Sur le Boulevard du 20 mai, la 140ᵉ Fête internationale du Travail a été marquée par une annonce attendue, celle faite par le Ministre du Travail et de la Sécurité Sociale, Grégoire Owona annonçant le processus de revalorisation du Salaire minimum interprofessionnel garanti (SMIG) dans les prochains jours. L’objectif est de parvenir à une rémunération permettant de vivre décemment.
Une déclaration qui répond aux fortes attentes sociales, dans un contexte où la pression sur le pouvoir d’achat des travailleurs ne cesse de croître.
Aujourd’hui, le SMIG camerounais reste éclaté selon les secteurs : 43 969 FCFA pour les agents de l’État régis par le Code du travail, 45 000 FCFA dans l’agriculture et 60 000 FCFA pour les autres branches. Des montants jugés largement en dessous de la réalité économique, et très éloignés des 100 000 FCFA revendiqués depuis plusieurs années par les organisations syndicales.
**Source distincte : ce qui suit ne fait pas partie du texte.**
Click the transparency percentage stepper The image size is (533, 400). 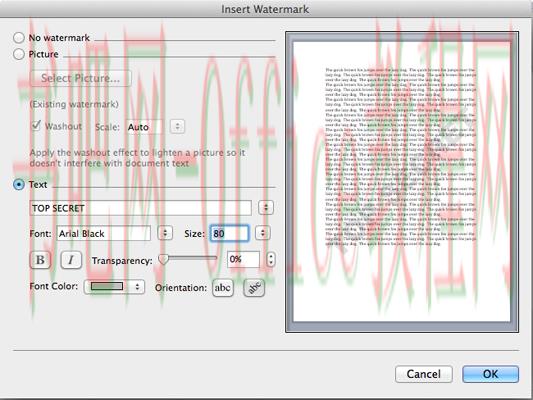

Des précisions qui se font attendre
Si l’engagement est salué, le flou persiste. Aucun chiffre, aucun calendrier n’a été communiqué par le Ministre Ce manque de détails nourrit la méfiance d’un monde du travail habitué à des promesses qui tardent à se traduire en mesures concrètes.
« On annonce, mais on ne dit pas quand ni combien », confie un délégué syndical présent sur le boulevard.
Le dialogue social au centre des revendications
Pour Isaac Bissala, Président de l’Union générale des travailleurs du Cameroun (UGTC), il est temps de passer du « travailloter » au travail décent. Lors de son intervention, il a insisté sur la nécessité de repenser la place du travail pour qu’il réponde aux besoins essentiels des salariés. Il a également rappelé le rôle clé du dialogue social, aussi bien au niveau institutionnel qu’au sein des entreprises, pour améliorer la productivité, encourager l’innovation et garantir le bien-être des travailleurs du secteur privé comme de la société civile.
Entre espoir et scepticisme
L’annonce ministérielle suscite un espoir prudent. Mais dans un contexte de vie chère, les travailleurs attendent désormais des actes. Des mesures tangibles et rapides pour redonner du souffle à un pouvoir d’achat en berne. Cette 140ᵉ édition, placée sous le thème « Dialogue social et travail décent : facteur de paix, de cohésion nationale et de développement économique de l’entreprise », a mis l’accent sur l’inclusion sociale. Un enjeu qui ne pourra se concrétiser qu’avec des réformes salariales à la hauteur des réalités du terrain.

Le ministre du Travail promet une hausse du salaire minimum pour vivre décemment, mais sans calendrier ni montant précis. Les syndicats réclament des actes concrets face à la vie chère.